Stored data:

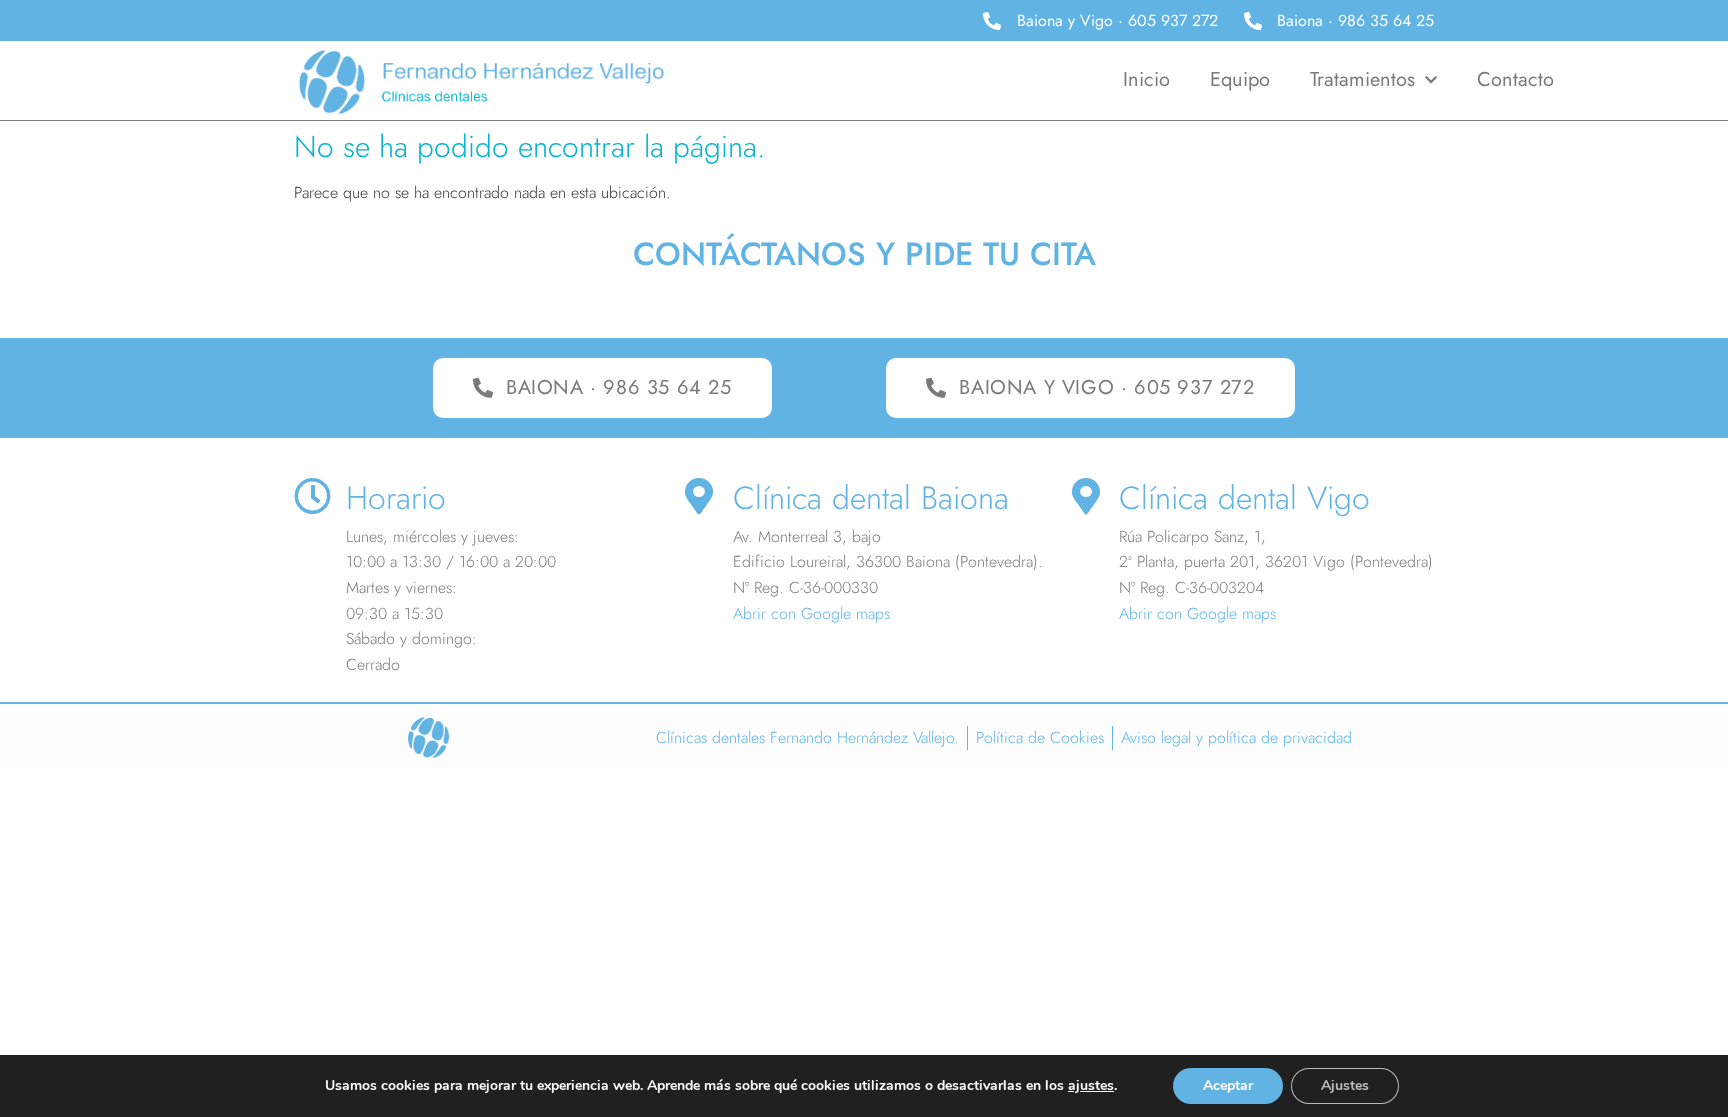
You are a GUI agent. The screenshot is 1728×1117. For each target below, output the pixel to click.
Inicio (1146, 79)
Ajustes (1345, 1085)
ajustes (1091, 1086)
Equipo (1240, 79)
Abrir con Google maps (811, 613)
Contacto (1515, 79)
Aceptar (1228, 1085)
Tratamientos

> _The task_:
Wherever a picture appears in the data, please drop it and retype the rest exactly.

> _Written solution_:
You are a GUI agent. The screenshot is 1728×1117. For each target below, output the pixel to click.
Inicio (1146, 79)
Ajustes (1345, 1085)
ajustes (1091, 1086)
Equipo (1240, 79)
Abrir con Google maps (811, 613)
Contacto (1515, 79)
Aceptar (1228, 1085)
Tratamientos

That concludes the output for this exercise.